### Items from a dataset
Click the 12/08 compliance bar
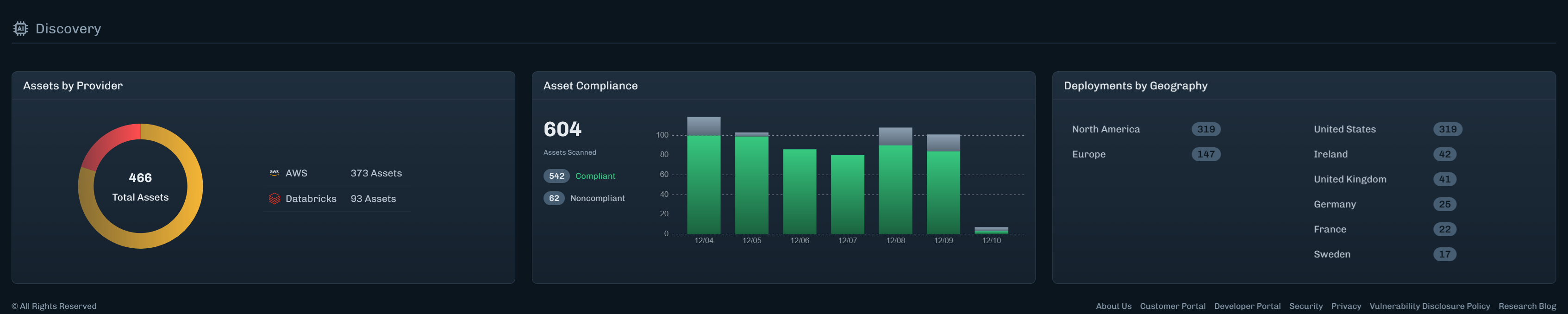1568x314 pixels. (895, 188)
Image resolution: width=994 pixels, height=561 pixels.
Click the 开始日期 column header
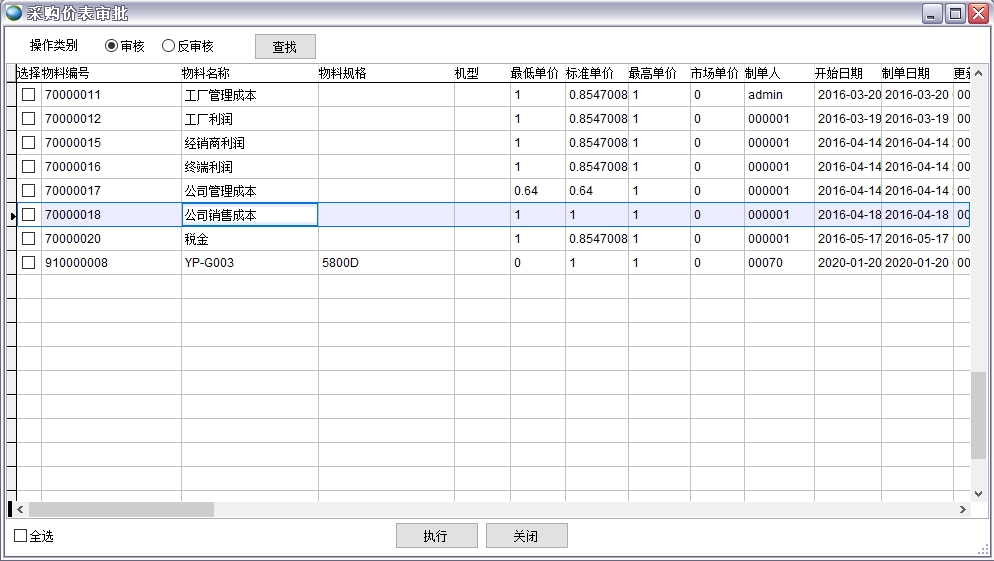[838, 74]
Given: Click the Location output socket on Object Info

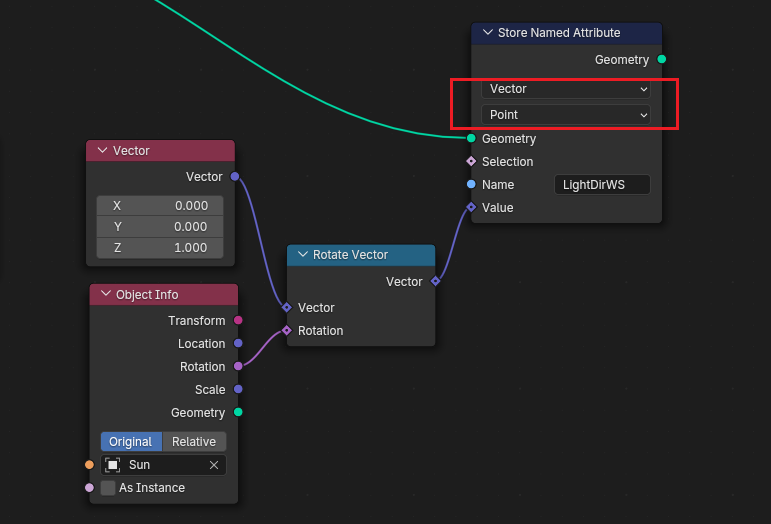Looking at the screenshot, I should [238, 344].
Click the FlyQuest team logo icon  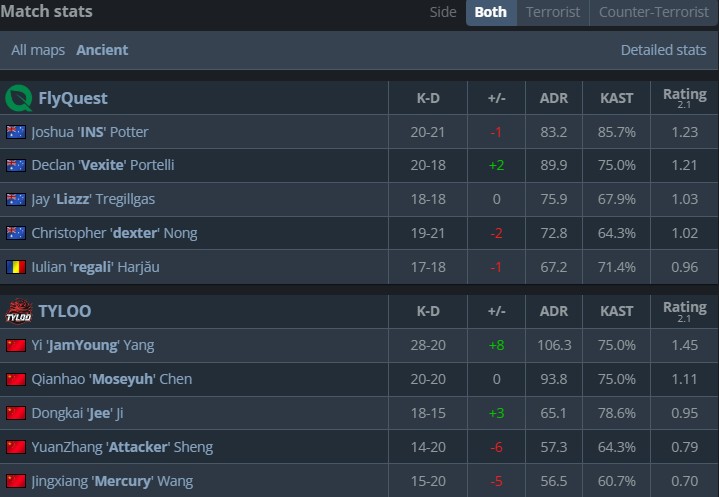click(18, 98)
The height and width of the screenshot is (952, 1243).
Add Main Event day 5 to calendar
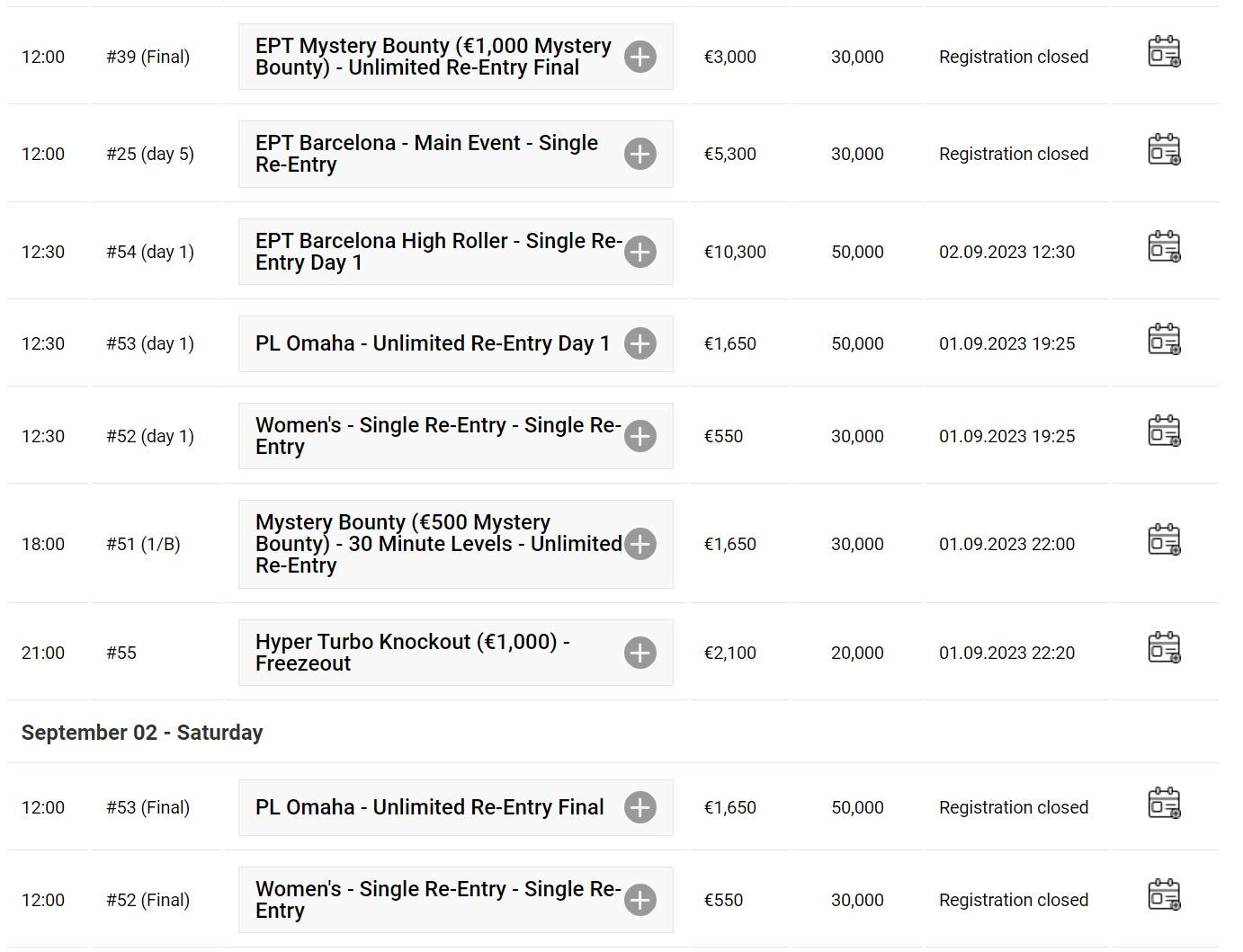pos(1164,149)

### Your goal
Return every line holding the word "height" from the records.

### Response to the task
Image resolution: width=994 pixels, height=561 pixels.
The height and width of the screenshot is (952, 1243).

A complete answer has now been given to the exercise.